Print version ISSN 0365-0375

An. Asoc. Quím. Argent. vol.94 no.1-3 Buenos Aires Jan./July 2006



Electronic factors favouring the cis conformation in proline peptidic bonds

Rivail,* J. L. ; Bouchy, A.; Loos, P. F.

Equipe de Chimie et Biochimie théoriques, UMR 7565 CNRS-Université Henri Poincaré B.P.239, 54506 Nancy-Vandoeuvre, France.
Fax : +33 383 68 43 71, E-Mail:

Received March 22nd, 2006. In final form June 4th, 2006
Dedicated to Prof. Imre G. Csizmadia on the occasion of his 75th birthday

A quantum chemical study based on B3LYP, 6-31+G* computations offered the possibility of comparing three dipeptides containing as a central residue proline, N ethyl alanine and an alanine respectively in their cis and trans conformations. The presence of the electron donating alkyl substituent on the nitrogen atom is an important factor favouring the cis conformation. The stabilisation of the cis conformer is interpreted as being due to electrostatic and induction interactions between the carbonyl group and the substituent on the nitrogen atom.

Un estudio químico cuántico basado en cálculos computacionales B3LYP, 6.31+G* permitió la comparación de tres dipéptidos que contienen como residuo central prolina, N etil alanina y alanina, respectivamente, en sus conformaciones cis y trans. La presencia de un sustituyente alquilo donador de electrones sobre el átomo de nitrógeno es un factor importante que favorece la conformación cis. La estabilización del confórmero cis es debida a interacciones electrostáticas y de inducción entre el grupo carbonilo y el sustituyente sobre el átomo de nitrógeno.

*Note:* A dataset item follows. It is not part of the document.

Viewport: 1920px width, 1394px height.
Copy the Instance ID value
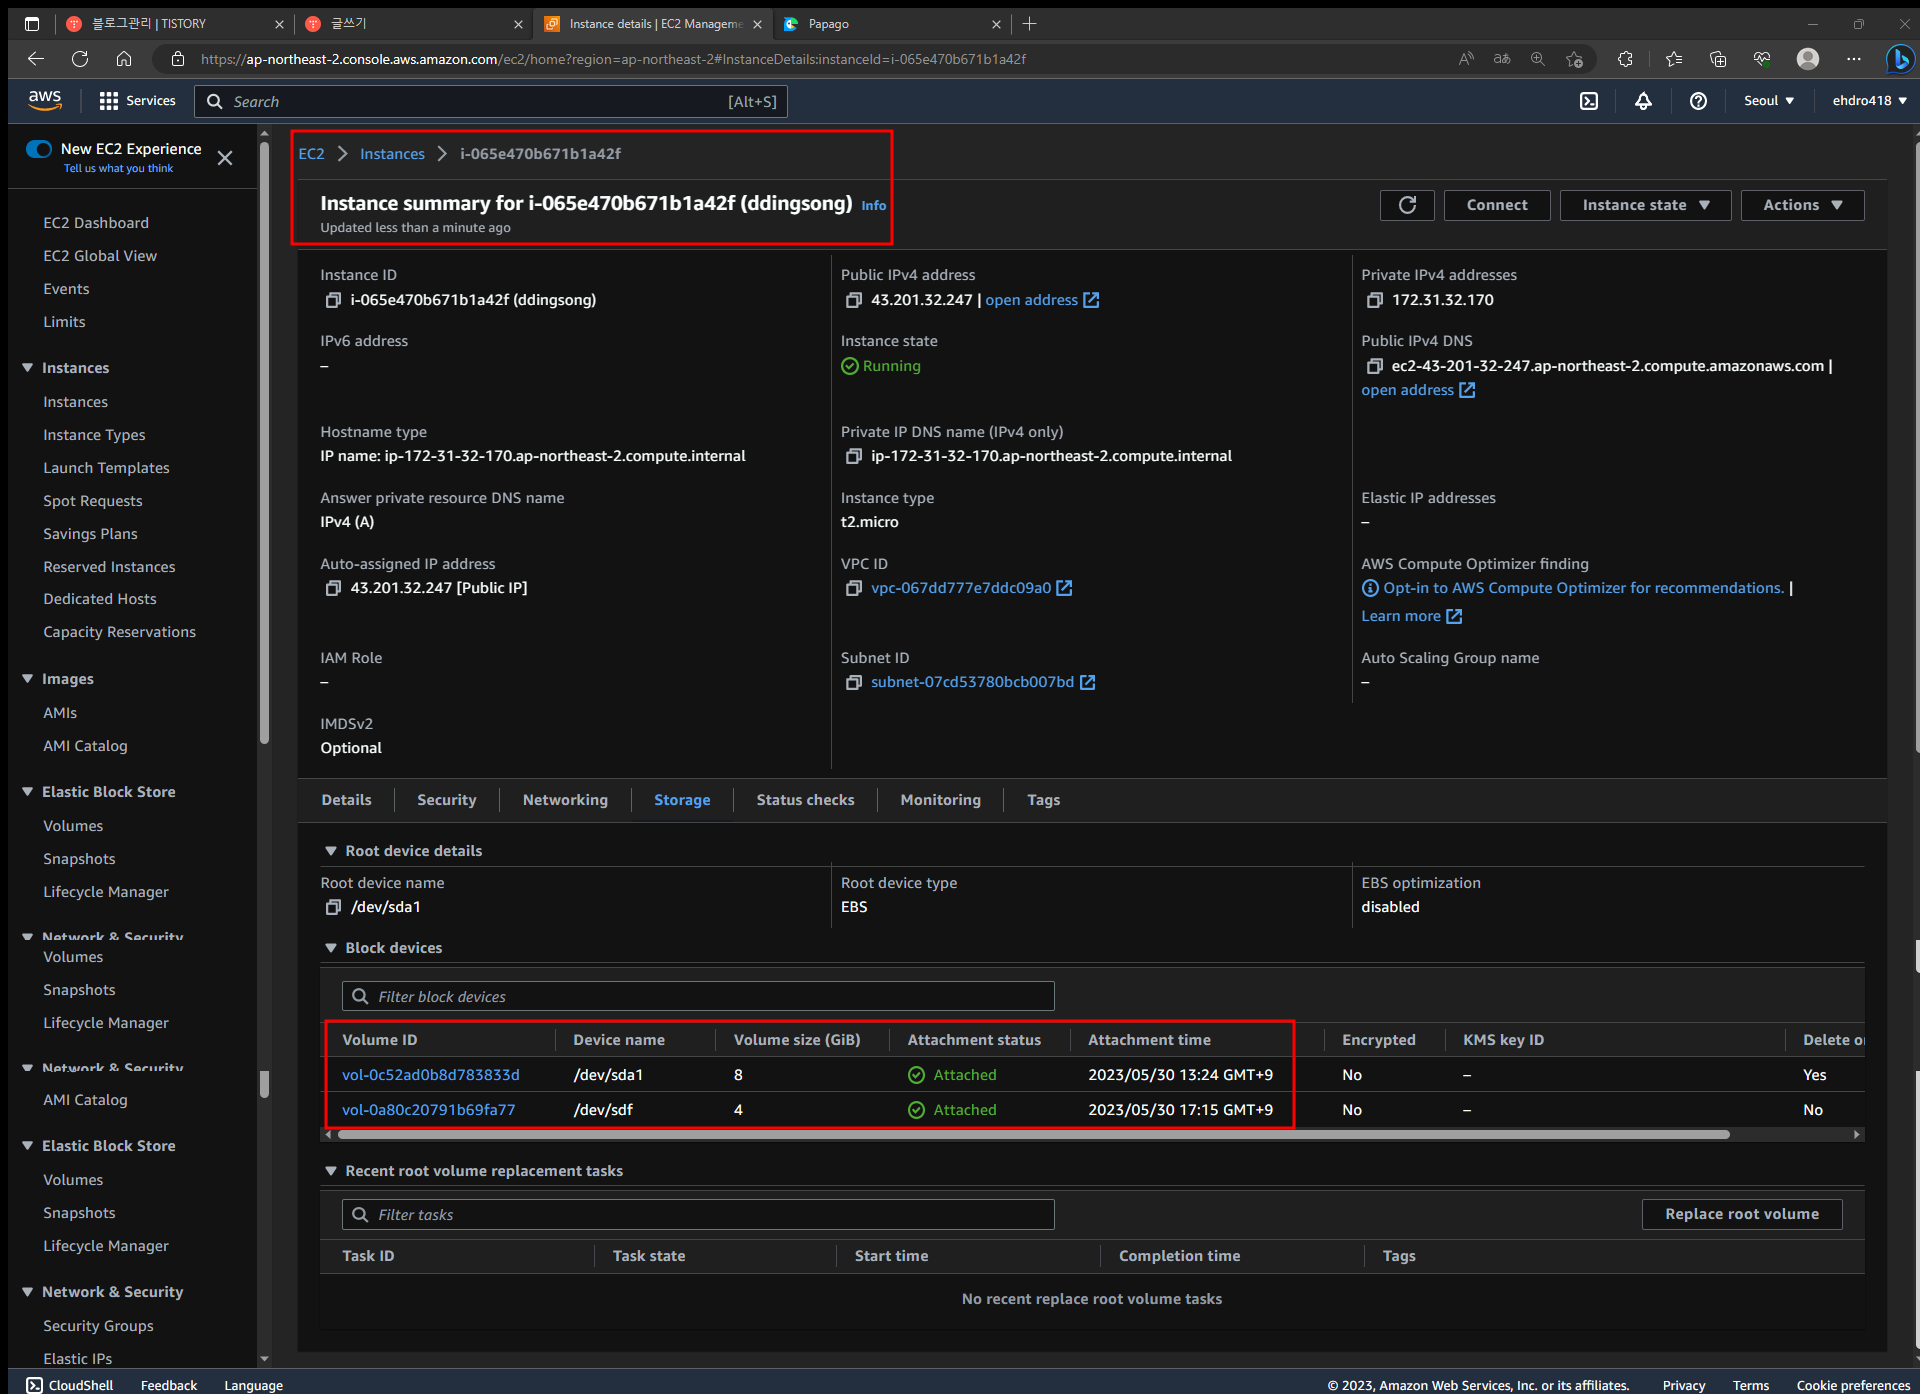click(x=333, y=300)
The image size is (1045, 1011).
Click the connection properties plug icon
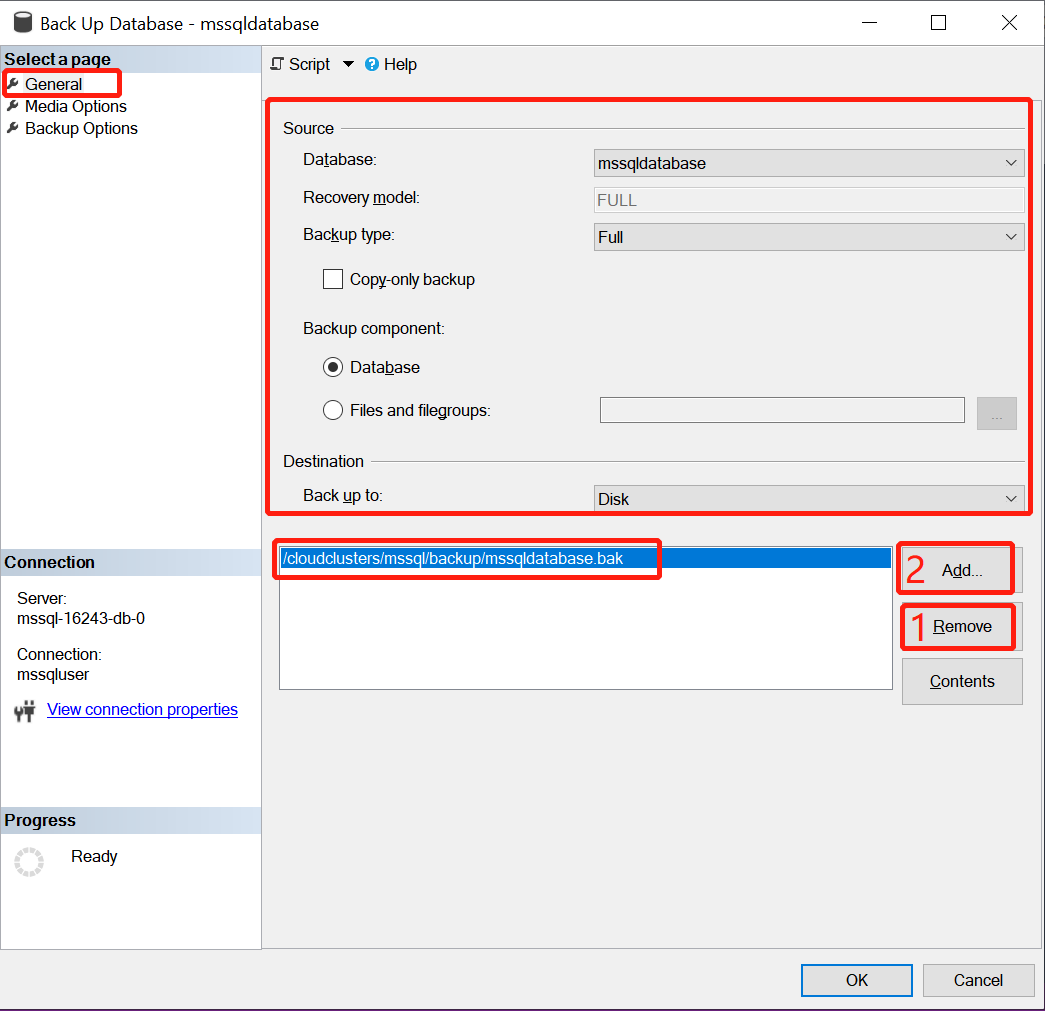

Protein folding is one of the major problems that chemistry and biochemistry have to face at the beginning of the 21st century. Among the information to be gained to rationalize the phenomenon, peptidic conformation plays a central role, and I.G. Csizmadia and coworkers made an important contribution to the understanding of what may influence the three dimensional structure of a protein at the level of the peptidic bonds [1]. Although the great majority of the peptidic bonds in proteins adopt the trans conformation, it happens that a few of them take the other possible structure: the cis conformation [2]. This occurrence is particularly frequent when the bond involves a proline residue bonded at its amino moiety [3]. This remark suggests that, in addition to the many factors which may be responsible for these unusual structures, electrostatic or steric interactions with the surrounding parts of the protein, proline may have some intrinsic properties which favour such conformations. Some theoretical investigations have already been done on the conformations of the proline peptidic bond [4-6], which confirm the observed tendency, but to our knowledge, no convincing explanation has been proposed to rationalise this result. The aim of this study is essentially a qualitative investigation of the electronic effects which may help understanding the special role of proline in proteins. Several effects may be invoked to explain this particular behaviour compared to the other aminoacids. One immediately thinks of a possible modification of the electronic properties of the nitrogen atom induced by the five membered ring which constrains the bond angles and also of a possible modification of the local electronic distribution due to the electron donating properties of the (cyclo) alkyl group bonded to the nitrogen atom. Interactions between non bonded atoms may also occur. The flexibility of the five membered ring does not seem to be a major factor since there are several examples of cis-proline bonds in which the conformation of the ring is changed. This is the case, for instance, of the cis peptidic bonds between Tyr 92 and Pro 93 or Asn 113 and Pro 114 in ribonuclease A [7].
In order to gain some insight in the cis-proline conformation, we performed a series of computations on a model molecule with a central glycine-proline peptidic bond and compared the results with those obtained when proline is replaced by alanine and by the hypothetical N ethyl alanine which mimics the influence of the alkyl chain free of ring constrains. The reference model system is the N methyl glycine–proline methylamide (scheme 1).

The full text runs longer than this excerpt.